Seems great, love the idea of seeing more posts like this. Keep it up!
I really enjoyed this read, especially the math breakdowns. I do wonder though if a dm wouldn’t just say that having 2 disadvantages and 1 advantage is still a disadvantage, coming RAI instead of RAW.
Overall though, I’d love to see more articles like this one, you’ve got a great site here and always check out your opinions to help sort through my ideas when making a new character.
Keep up the good work!
WotC has been really explicit that multiple instances of Advantage/Disadvantage negating each other was intentional. It can lead to some edge cases like this where you just say “Well, I can’t do any worse”, but the designers opted for simplicity in the vast majority of cases over protection from very occasional edge cases.
There will almost certainly be more articles like this, so I’m glad to hear that you’re enjoying them! We have another subclass coming in the next few days which has a similar math breakdown in the example build.
I missed somewhere in the disclaimer that this concept doesn’t follow written game mechanics. Oversized weapons are something for monsters and not intended or available for players unless it’s homebrew. Enlarge & Rune Knight already have damage increases baked in to simulate the weapon growing in size or however one might want to RP the mechanic. I’ve already seen two players bring up this idea, but I’m disappointed RPGBot put this article out as it’s otherwise a great source for people to use a guide when building characters. This is the kind of stuff I remember having to shoot down when a player brought something they found off of d&d wiki not realizing they were in the homebrew section of the site.
We had a lengthy debate about the rules here within the team.

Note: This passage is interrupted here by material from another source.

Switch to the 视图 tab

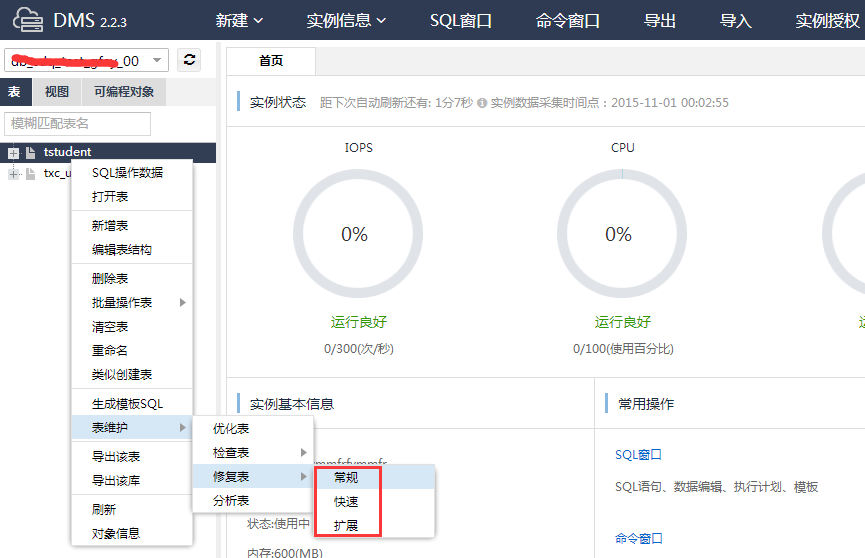(x=57, y=92)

Where we landed was that this was allowed by a strict RAW reading of the rules, but WotC likely doesn’t realize that the rule is in the text.
Enlarge/Reduce has a specific effect for what happens when it increases the size of a weapon, which overrides the default rule for how weapons of increased size work (specific beats general). Rune Knight similarly has a feature which we believe was intended to provide a damage boost in place of the typical effects for oversized weapons, but the wording of the feature doesn’t make that especially clear.
Regardless, the capability is neat but honestly not very good. You have to go to great lengths for very slightly better damage output. There’s also the obvious question of where you put these incredibly large weapons. A large hand crossbow is plausible to some degree, but anything else gets silly immediately. A bag of holding only has a 2-foot diameter opening, so even that isn’t a solution because the vast majority of large or larger weapons simply won’t fit into the bag. The DM is well within their rights to ask “okay, where do you put your surfboard-sized weapon?”.
I specifically put the math in to show that it’s not that good unless you really build for it, and then it becomes okay but not amazing. The article is not from the direction that big chonky weapons are optimal gameplay, but that big chonky weapons are fun and this is an optimal way to use this option.
But more importantly, this is how these weapons work RAW, so it would be homebrew for weapons to not work this way. If you don’t want your players to have large weapons, don’t put large weapons in your world for the players to find.